**Your goal**
Reproduce the records starting at the line that contains "The image size is (616, 479)." and running to the last line, exactly and in full.

**Entries shown**
+++++
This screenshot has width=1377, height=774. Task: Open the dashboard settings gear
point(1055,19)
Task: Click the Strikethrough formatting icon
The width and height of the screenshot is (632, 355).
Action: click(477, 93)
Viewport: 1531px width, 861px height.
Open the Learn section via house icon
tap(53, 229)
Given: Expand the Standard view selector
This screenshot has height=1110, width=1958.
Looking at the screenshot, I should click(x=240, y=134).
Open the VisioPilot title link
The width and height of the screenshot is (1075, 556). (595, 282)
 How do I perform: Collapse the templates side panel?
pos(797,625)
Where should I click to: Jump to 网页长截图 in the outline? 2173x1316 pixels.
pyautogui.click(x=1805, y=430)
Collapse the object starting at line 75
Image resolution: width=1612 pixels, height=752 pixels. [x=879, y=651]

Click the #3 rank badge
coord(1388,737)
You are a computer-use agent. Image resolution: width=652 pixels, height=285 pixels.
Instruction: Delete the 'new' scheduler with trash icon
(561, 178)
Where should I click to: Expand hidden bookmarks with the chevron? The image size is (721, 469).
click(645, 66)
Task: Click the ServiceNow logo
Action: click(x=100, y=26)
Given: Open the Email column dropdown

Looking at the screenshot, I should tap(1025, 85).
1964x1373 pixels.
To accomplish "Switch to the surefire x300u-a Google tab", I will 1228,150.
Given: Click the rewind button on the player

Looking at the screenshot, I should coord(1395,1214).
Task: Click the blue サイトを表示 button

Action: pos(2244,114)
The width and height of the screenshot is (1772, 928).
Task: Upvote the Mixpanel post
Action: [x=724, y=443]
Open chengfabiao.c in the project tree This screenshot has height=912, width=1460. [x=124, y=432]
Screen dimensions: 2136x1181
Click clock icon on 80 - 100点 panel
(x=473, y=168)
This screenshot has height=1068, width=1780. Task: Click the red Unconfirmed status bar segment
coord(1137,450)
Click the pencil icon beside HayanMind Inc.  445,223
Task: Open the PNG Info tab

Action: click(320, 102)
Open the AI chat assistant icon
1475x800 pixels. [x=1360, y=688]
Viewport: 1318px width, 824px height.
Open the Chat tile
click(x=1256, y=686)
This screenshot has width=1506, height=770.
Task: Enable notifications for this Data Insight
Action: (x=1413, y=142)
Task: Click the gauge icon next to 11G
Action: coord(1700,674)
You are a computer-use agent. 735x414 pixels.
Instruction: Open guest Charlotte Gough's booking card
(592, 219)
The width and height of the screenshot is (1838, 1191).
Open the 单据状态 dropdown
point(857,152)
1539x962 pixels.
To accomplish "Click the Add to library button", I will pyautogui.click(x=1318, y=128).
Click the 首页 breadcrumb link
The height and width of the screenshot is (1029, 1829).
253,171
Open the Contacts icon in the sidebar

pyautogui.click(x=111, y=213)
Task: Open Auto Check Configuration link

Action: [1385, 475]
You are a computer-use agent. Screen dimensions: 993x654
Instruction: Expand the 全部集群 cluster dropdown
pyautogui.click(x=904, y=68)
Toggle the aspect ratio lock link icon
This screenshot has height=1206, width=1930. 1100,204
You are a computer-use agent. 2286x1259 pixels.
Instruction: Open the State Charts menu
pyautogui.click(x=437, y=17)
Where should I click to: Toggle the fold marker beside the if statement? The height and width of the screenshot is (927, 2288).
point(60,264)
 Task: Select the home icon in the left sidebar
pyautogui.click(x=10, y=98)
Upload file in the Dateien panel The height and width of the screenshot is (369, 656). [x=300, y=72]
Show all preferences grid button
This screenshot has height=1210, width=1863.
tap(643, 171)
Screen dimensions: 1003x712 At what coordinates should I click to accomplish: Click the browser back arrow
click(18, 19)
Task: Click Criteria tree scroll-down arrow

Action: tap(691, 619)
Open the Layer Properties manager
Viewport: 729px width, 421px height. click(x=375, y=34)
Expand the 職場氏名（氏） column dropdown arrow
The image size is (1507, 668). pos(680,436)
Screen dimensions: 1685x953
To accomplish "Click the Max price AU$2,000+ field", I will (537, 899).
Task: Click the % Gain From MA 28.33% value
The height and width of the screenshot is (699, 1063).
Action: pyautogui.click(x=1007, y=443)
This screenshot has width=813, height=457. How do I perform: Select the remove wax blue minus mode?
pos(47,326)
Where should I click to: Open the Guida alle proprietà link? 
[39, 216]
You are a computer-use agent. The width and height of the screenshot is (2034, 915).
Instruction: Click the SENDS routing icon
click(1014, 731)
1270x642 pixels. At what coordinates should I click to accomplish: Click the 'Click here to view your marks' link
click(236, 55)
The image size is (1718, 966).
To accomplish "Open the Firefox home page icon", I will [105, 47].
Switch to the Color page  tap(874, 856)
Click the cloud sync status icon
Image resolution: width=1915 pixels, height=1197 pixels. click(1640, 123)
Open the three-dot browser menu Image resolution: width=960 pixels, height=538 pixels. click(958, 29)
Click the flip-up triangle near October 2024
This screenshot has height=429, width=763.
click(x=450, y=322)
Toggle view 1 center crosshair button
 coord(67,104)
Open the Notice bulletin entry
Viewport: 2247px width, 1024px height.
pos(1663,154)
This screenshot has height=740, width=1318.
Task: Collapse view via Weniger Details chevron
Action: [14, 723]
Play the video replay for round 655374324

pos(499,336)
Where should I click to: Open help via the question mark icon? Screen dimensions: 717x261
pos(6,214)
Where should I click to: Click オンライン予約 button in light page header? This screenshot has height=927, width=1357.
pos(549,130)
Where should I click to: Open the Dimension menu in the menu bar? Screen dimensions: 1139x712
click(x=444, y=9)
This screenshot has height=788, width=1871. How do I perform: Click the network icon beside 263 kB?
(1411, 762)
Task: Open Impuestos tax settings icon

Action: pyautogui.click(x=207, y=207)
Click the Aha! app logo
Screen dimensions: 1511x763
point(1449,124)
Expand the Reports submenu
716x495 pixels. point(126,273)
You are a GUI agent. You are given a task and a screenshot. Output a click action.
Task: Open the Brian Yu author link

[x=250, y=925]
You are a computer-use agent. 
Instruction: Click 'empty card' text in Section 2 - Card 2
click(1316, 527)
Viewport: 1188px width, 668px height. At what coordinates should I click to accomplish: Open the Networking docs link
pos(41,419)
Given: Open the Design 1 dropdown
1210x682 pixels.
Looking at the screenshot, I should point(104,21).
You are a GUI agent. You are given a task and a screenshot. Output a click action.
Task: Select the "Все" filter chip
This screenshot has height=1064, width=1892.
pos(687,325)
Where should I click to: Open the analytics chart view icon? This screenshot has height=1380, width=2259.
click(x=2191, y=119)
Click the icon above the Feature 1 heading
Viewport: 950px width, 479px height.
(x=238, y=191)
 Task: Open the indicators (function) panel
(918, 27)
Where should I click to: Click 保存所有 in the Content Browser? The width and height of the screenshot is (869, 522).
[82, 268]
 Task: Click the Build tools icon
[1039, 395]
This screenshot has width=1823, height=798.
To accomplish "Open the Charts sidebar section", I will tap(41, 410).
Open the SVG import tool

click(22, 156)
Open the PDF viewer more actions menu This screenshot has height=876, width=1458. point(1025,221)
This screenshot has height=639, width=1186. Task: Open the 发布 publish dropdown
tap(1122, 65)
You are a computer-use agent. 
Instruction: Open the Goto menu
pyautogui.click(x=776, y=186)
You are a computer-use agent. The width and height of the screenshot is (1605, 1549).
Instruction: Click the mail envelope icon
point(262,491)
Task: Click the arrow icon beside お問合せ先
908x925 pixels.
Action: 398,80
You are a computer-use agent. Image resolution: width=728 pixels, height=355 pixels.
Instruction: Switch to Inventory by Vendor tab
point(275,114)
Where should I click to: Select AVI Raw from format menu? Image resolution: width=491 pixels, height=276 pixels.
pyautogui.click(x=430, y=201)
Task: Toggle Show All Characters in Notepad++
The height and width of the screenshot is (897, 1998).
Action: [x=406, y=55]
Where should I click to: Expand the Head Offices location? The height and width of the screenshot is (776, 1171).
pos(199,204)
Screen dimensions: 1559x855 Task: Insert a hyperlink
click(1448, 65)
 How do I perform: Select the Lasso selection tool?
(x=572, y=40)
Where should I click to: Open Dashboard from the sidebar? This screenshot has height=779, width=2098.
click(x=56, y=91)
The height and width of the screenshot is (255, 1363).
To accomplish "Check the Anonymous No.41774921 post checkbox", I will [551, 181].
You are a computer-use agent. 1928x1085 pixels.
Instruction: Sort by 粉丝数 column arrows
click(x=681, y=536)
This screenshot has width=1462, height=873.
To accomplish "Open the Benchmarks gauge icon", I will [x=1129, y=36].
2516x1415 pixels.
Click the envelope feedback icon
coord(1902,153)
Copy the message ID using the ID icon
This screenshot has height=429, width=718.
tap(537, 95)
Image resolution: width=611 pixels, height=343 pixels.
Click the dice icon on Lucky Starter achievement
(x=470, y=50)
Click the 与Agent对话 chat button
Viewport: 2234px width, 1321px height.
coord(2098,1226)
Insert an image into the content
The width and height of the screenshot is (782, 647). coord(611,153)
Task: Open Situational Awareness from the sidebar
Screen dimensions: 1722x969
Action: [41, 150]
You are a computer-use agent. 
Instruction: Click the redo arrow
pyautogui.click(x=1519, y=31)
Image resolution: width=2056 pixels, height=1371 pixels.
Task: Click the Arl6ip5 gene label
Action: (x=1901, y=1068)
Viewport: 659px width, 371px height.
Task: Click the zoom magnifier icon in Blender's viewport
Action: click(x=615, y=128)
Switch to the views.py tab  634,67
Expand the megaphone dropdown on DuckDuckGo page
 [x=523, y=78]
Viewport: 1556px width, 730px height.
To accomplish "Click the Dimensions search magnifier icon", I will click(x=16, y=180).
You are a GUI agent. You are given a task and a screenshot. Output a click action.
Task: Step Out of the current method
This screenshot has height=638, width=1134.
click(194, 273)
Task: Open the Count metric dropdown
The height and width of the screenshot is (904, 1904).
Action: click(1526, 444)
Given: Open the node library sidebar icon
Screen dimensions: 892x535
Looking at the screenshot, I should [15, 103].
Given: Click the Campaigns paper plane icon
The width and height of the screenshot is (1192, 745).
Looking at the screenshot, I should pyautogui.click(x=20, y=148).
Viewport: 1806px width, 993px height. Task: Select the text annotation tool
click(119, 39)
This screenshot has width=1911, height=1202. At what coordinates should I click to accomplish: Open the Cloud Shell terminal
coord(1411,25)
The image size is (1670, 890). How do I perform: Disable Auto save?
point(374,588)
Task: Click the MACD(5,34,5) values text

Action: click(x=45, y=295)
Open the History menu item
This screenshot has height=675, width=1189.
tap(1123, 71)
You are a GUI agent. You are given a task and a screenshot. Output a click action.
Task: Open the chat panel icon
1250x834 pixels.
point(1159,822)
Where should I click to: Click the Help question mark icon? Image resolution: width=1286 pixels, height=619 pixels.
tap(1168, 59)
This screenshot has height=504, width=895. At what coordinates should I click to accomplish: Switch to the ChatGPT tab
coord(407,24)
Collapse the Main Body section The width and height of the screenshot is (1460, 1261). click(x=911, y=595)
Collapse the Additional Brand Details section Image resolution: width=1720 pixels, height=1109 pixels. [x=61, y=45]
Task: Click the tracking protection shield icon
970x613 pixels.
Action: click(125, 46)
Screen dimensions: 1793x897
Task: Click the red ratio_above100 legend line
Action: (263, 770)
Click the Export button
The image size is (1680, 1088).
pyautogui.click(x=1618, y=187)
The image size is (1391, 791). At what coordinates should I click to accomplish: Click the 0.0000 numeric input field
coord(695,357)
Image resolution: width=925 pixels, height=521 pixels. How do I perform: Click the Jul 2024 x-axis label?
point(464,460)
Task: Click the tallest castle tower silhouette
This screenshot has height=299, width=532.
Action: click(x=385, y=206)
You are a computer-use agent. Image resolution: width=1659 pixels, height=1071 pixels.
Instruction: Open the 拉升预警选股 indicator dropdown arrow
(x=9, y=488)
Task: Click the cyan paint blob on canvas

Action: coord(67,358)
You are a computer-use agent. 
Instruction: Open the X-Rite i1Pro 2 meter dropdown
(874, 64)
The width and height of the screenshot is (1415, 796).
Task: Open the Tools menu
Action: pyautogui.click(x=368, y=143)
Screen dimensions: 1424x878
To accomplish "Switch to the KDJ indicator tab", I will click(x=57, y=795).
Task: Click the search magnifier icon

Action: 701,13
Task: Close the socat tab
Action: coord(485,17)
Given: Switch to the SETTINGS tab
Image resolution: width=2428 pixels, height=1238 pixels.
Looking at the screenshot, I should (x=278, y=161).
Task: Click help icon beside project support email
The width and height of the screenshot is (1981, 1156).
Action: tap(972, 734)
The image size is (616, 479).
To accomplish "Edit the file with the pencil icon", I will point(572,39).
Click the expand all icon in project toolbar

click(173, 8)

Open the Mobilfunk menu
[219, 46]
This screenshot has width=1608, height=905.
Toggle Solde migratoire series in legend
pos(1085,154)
+++++
**The answer**
The image size is (616, 479).
To accomplish "Edit the file with the pencil icon", I will point(572,39).
Click the expand all icon in project toolbar

click(173, 8)

Open the Mobilfunk menu
[219, 46]
This screenshot has width=1608, height=905.
Toggle Solde migratoire series in legend
pos(1085,154)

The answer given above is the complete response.